Wie umgehen mit dem Vormarsch der Rechten

Interview am 6. November 2016 in Nürnberg


Der Politologe, Publizist und Autor Gerd Wiegel ist als Referent für Rechtsextremismus und Antifaschismus bei der Fraktion Die Linke im Deutschen Bundestag zuständig. Er war als Referent für das Eröffnungspodium der Linken Literaturmesse geladen, das die Frage "Wo bleibt die radikale Linke?" diskutierte. Am Rande der Messe beantwortete Gert Wiegel dem Schattenblick einige Fragen insbesondere zur AfD, die im Parteienspektrum eine neue, auch auf der Straße stark präsente Rechte repräsentiert.


Im Gespräch - Foto: © 2016 by Schattenblick

Gert Wiegel
Foto: © 2016 by Schattenblick

Schattenblick (SB): Wenn man sieht, daß die Parteien ihre inhaltlichen Positionen unter Verweis auf die AfD nach rechts verschieben, könnte man den Eindruck haben, daß der AfD vor allem die Funktion zukommt, das gesamte Politikfeld mehr nach rechts zu bewegen. Könnte man das so sehen?

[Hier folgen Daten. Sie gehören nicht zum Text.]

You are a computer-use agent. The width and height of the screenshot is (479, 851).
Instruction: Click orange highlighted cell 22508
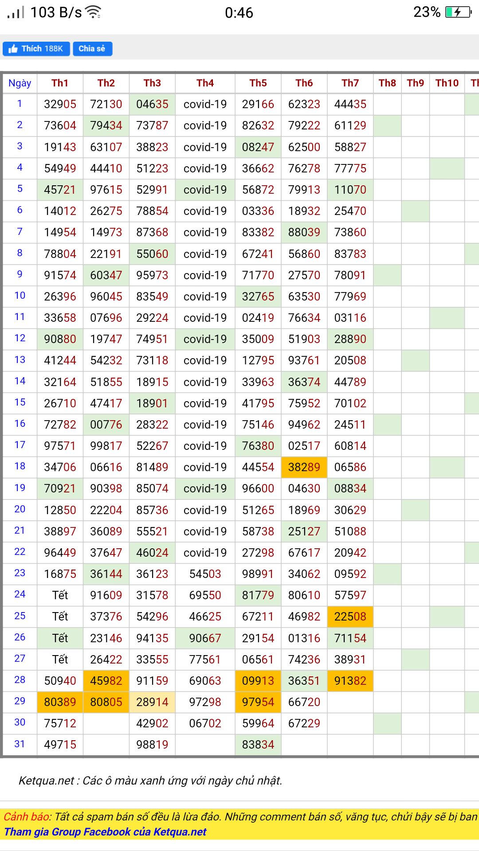(x=350, y=617)
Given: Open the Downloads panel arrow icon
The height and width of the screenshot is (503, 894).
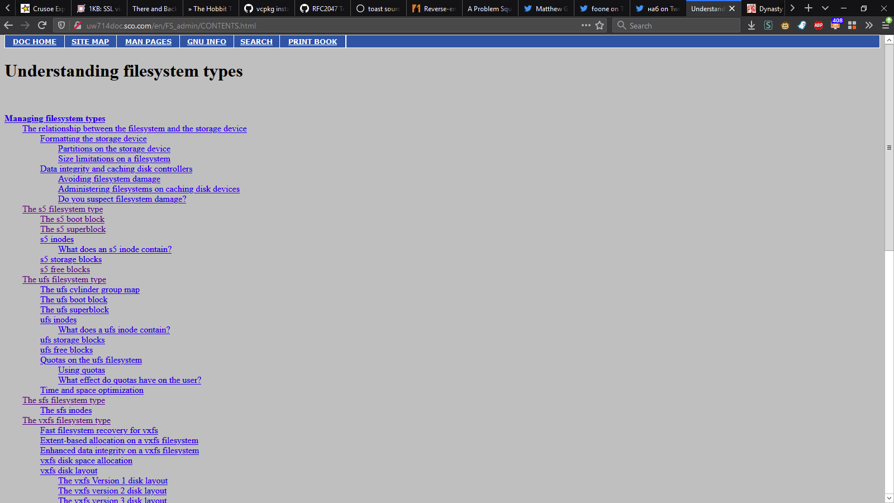Looking at the screenshot, I should coord(752,25).
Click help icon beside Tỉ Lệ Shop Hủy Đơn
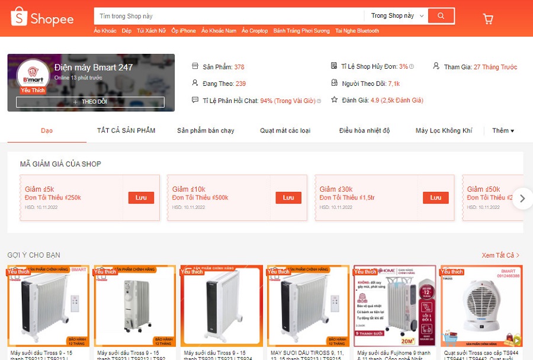This screenshot has width=533, height=360. pyautogui.click(x=412, y=66)
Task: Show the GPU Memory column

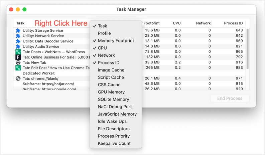Action: click(x=111, y=92)

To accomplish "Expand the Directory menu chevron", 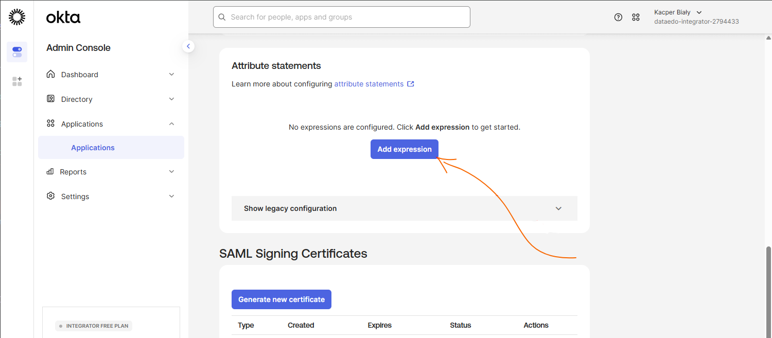I will [x=172, y=99].
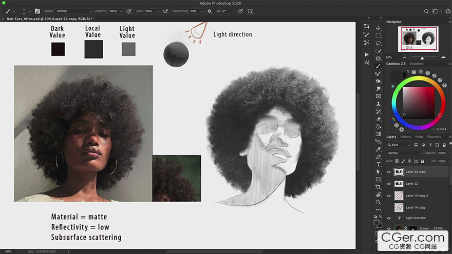Click the Navigator zoom slider handle

pyautogui.click(x=422, y=58)

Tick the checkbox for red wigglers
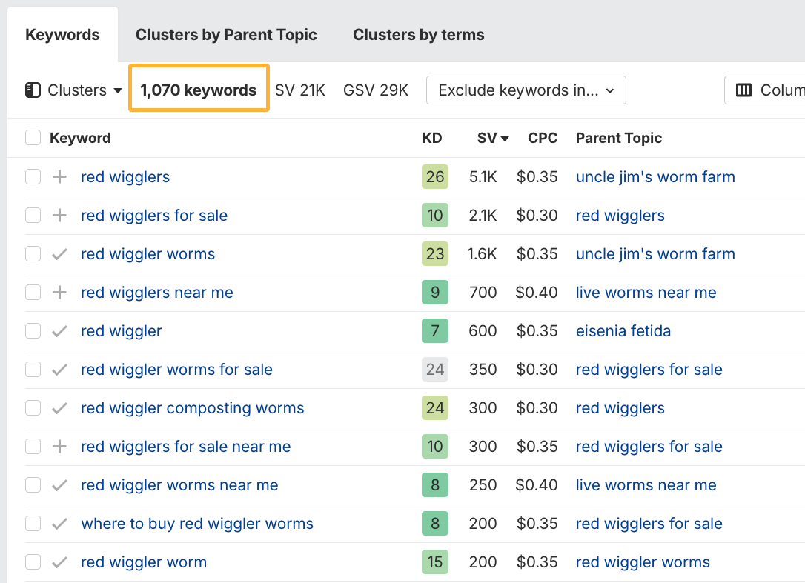click(33, 176)
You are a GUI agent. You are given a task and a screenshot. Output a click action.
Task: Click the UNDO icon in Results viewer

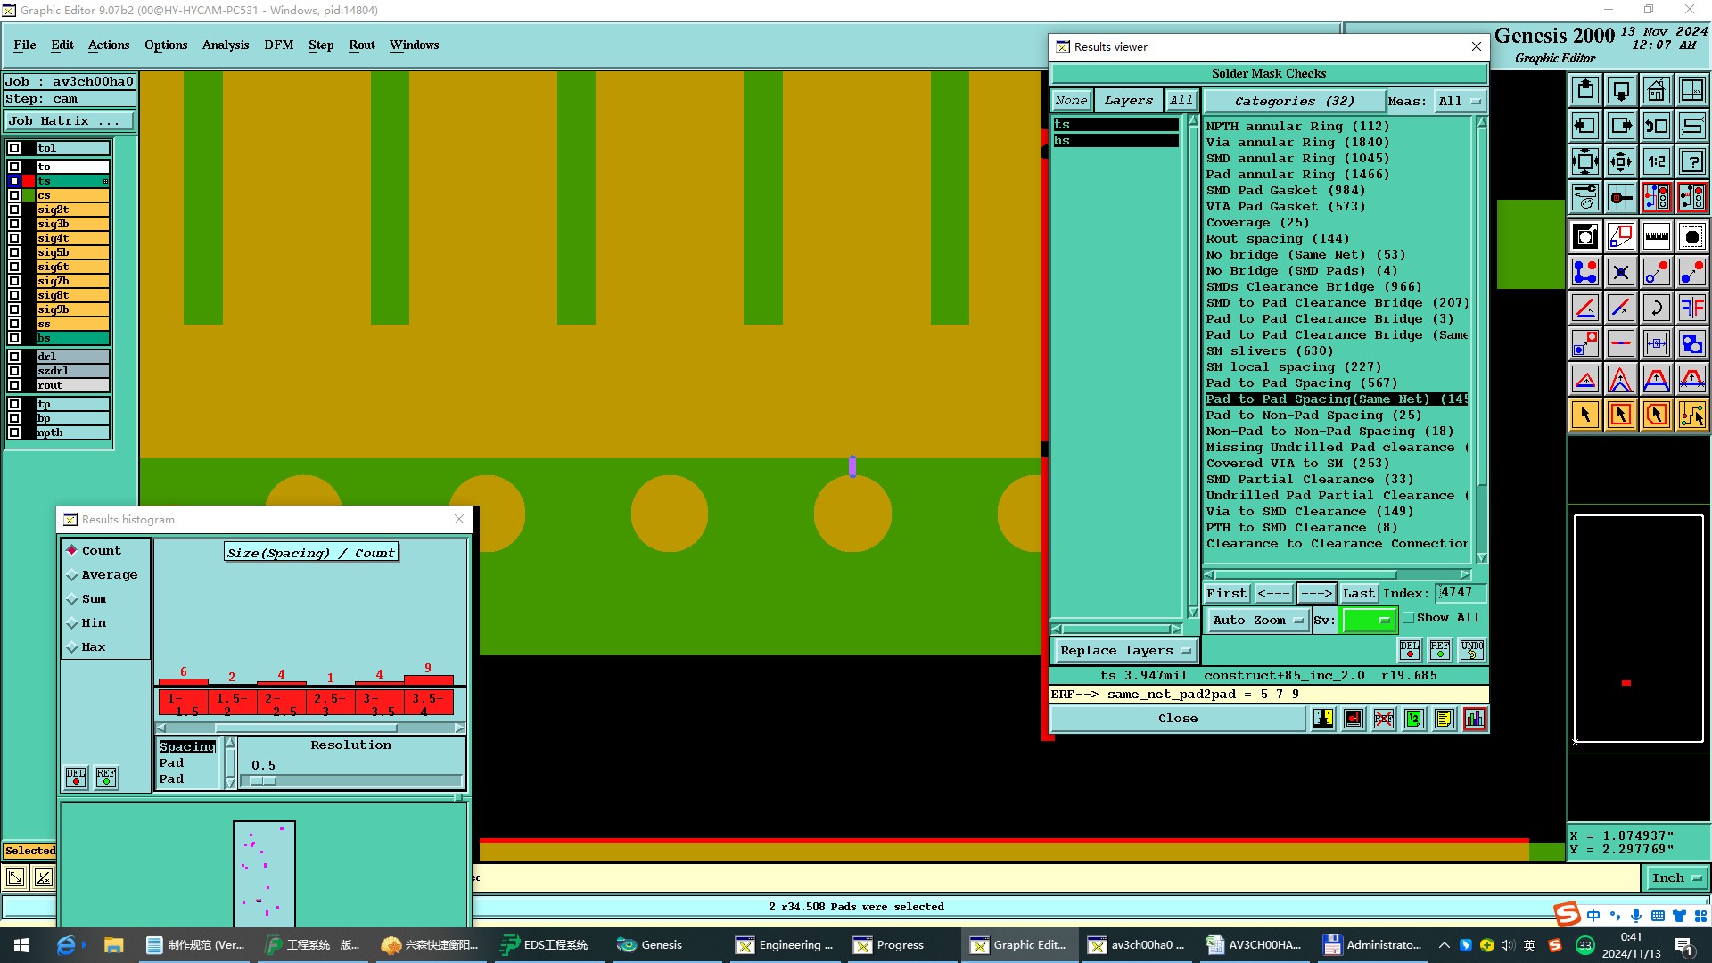click(x=1472, y=650)
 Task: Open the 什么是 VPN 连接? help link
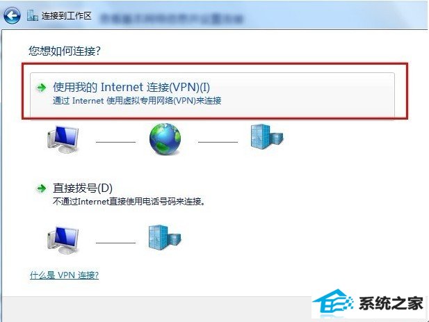pos(64,275)
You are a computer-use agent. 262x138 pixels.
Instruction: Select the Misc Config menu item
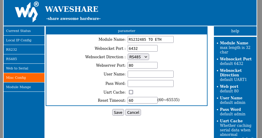pyautogui.click(x=24, y=78)
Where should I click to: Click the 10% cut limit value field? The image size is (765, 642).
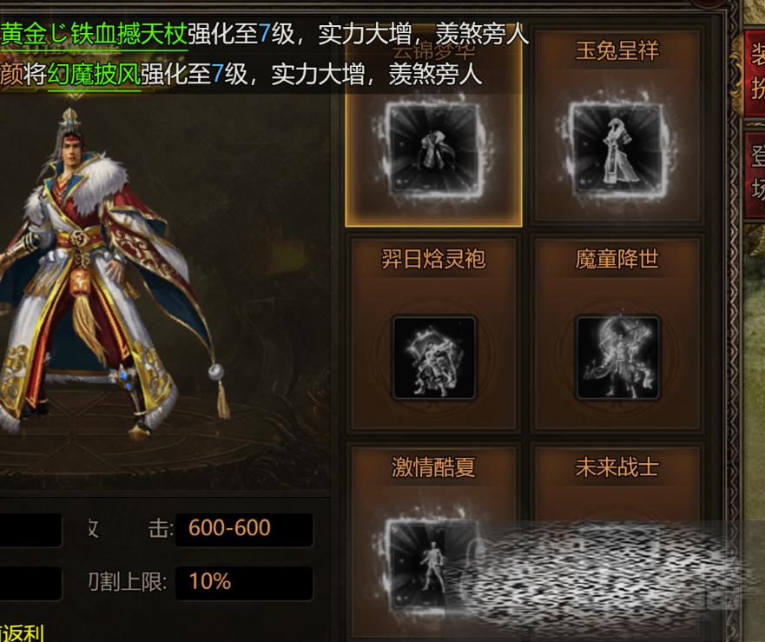(244, 582)
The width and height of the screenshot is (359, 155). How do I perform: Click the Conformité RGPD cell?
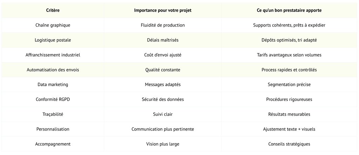point(53,99)
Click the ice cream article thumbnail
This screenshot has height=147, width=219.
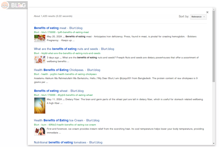40,131
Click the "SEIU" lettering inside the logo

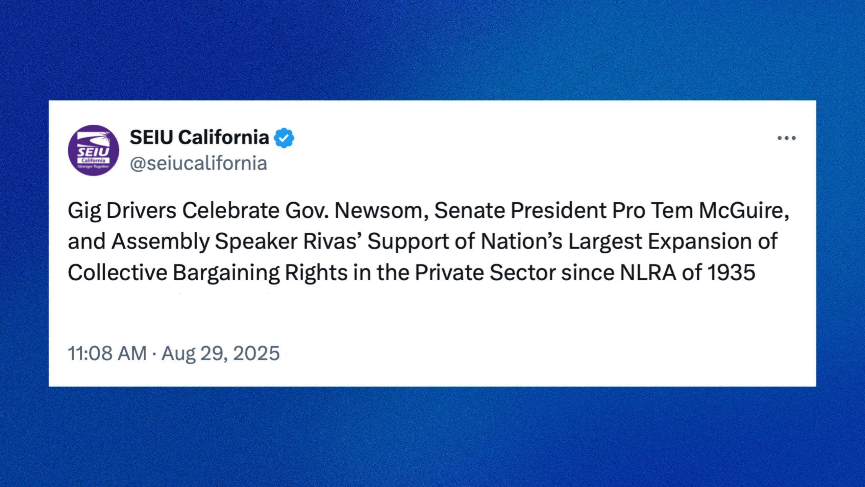pyautogui.click(x=93, y=152)
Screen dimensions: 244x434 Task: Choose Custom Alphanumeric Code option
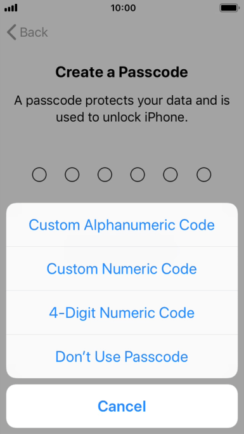(122, 225)
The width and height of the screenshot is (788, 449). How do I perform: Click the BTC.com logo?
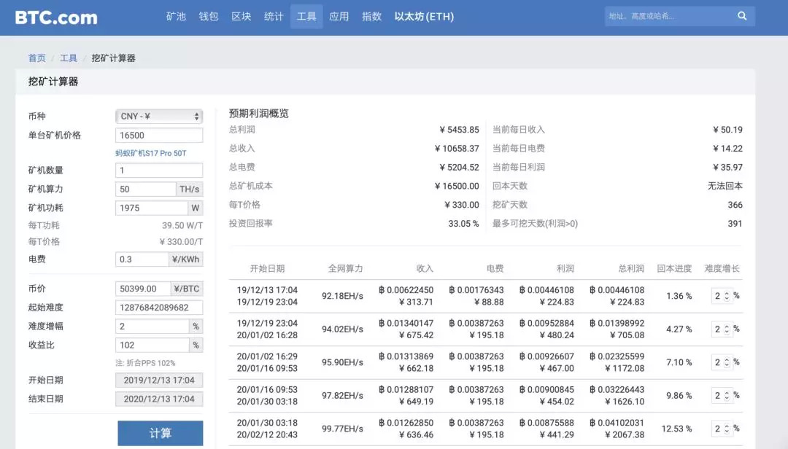pyautogui.click(x=56, y=17)
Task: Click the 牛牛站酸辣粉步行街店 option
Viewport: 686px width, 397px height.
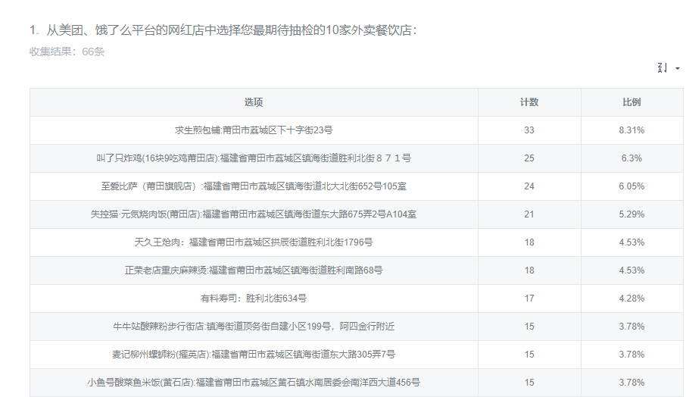Action: 254,327
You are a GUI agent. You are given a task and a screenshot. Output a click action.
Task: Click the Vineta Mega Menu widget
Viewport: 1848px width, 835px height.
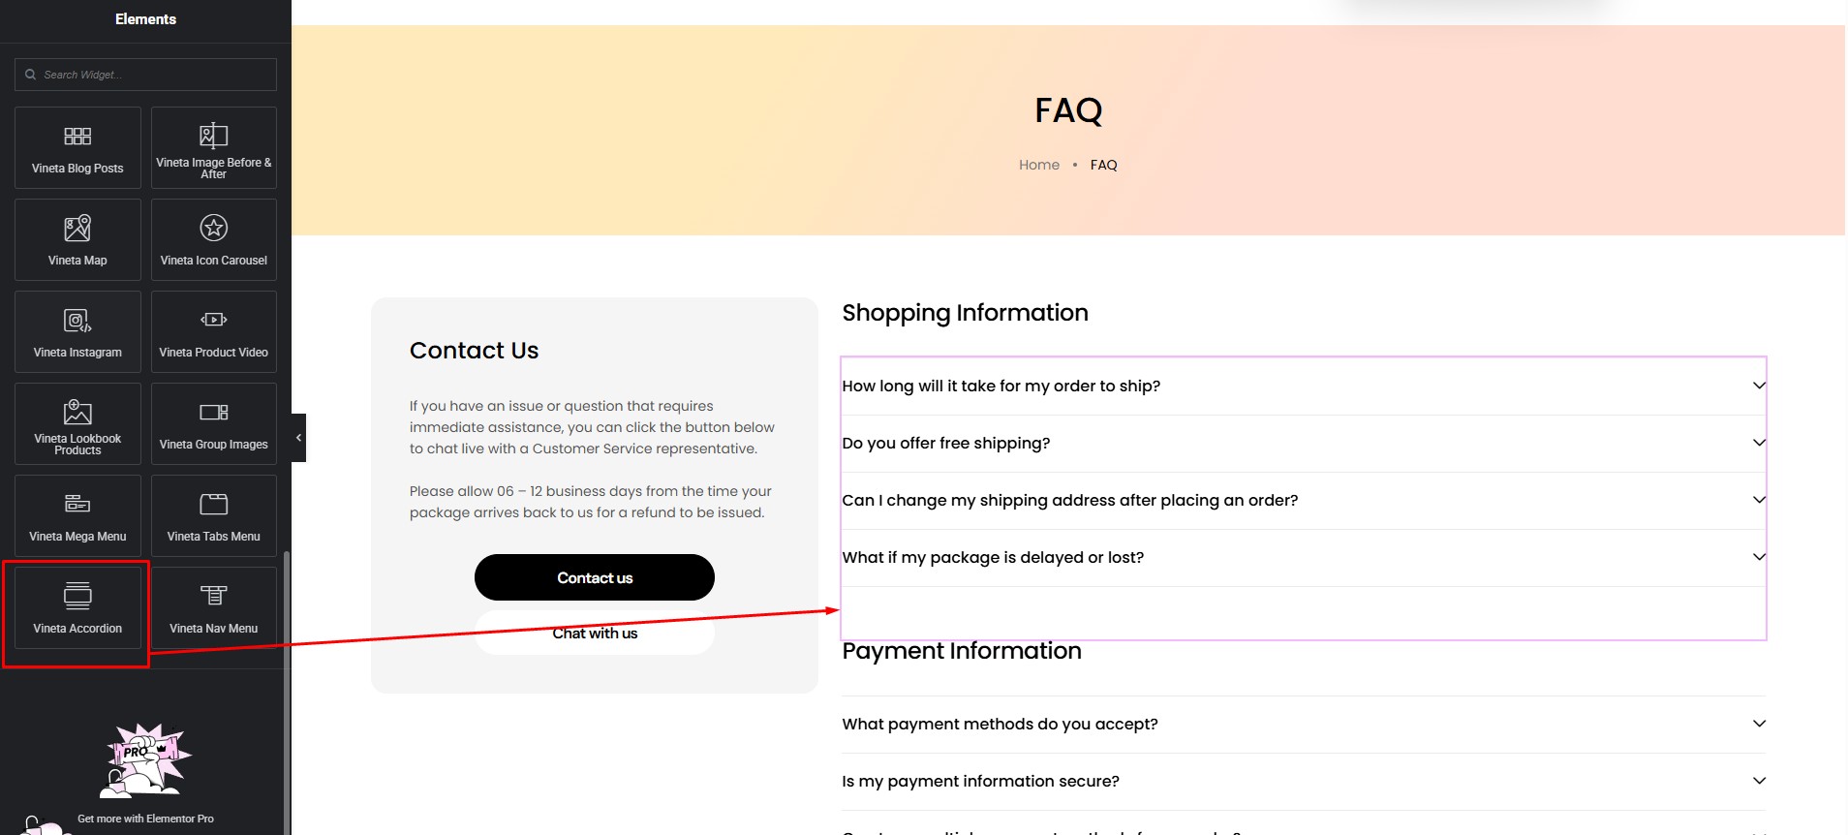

Gert Wiegel (GW): Einer der Gründungsmomente der AfD war auf jeden Fall das Enttäuschtsein darüber, daß die Union aus deren Sicht seit Jahren nicht mehr ihren konservativen Kerngehalt bedient. Das Stichwort der angeblichen Sozialdemokratisierung unter Frau Merkel und daß viele enttäuschte Unionsleute in der AfD ein Projekt gesehen haben, jetzt wieder konservative Inhalte in ihrem Sinne parteipolitisch vertreten zu können, kann man auch personell festmachen. AfD-Politiker wie Alexander Gauland, aber auch anfangs Bernd Lucke hatten jahrzehntelange Karrieren in der Union hinter sich. Es war schon einer der Gründungsimpulse für die AfD, dieses konservative Spektrum zu sammeln und parteipolitisch wieder einzubinden. Heute spiegelt die Partei allerdings ein Spektrum, das darüber hinausgeht. Das ist natürlich attraktiv für viele andere Leute, die aus der sogenannten Neuen Rechten kommen und sich im Rahmen der extremen Rechten verschiedene Parteiprojekte angeschaut haben, um dort unterzukommen und auf einen erfolgreichen Zug aufzuspringen. Die hat die AfD natürlich angezogen, aber im Kern war es schon ein Gründungsimpuls, der diesem rechtskonservativen nationalistischen Milieu entsprang.

SB: Zum allgmeinen Sprachgebrauch: Der üblicherweise verwendete Begriff des "Rechtsextremismus" verweist auf die Extremismustheorie, die sich ja auch gegen die Linke richtet. Sprichst du als Experte auf dem Gebiet auch von einer radikalen Rechten, oder wie gehst du mit der Terminologie um?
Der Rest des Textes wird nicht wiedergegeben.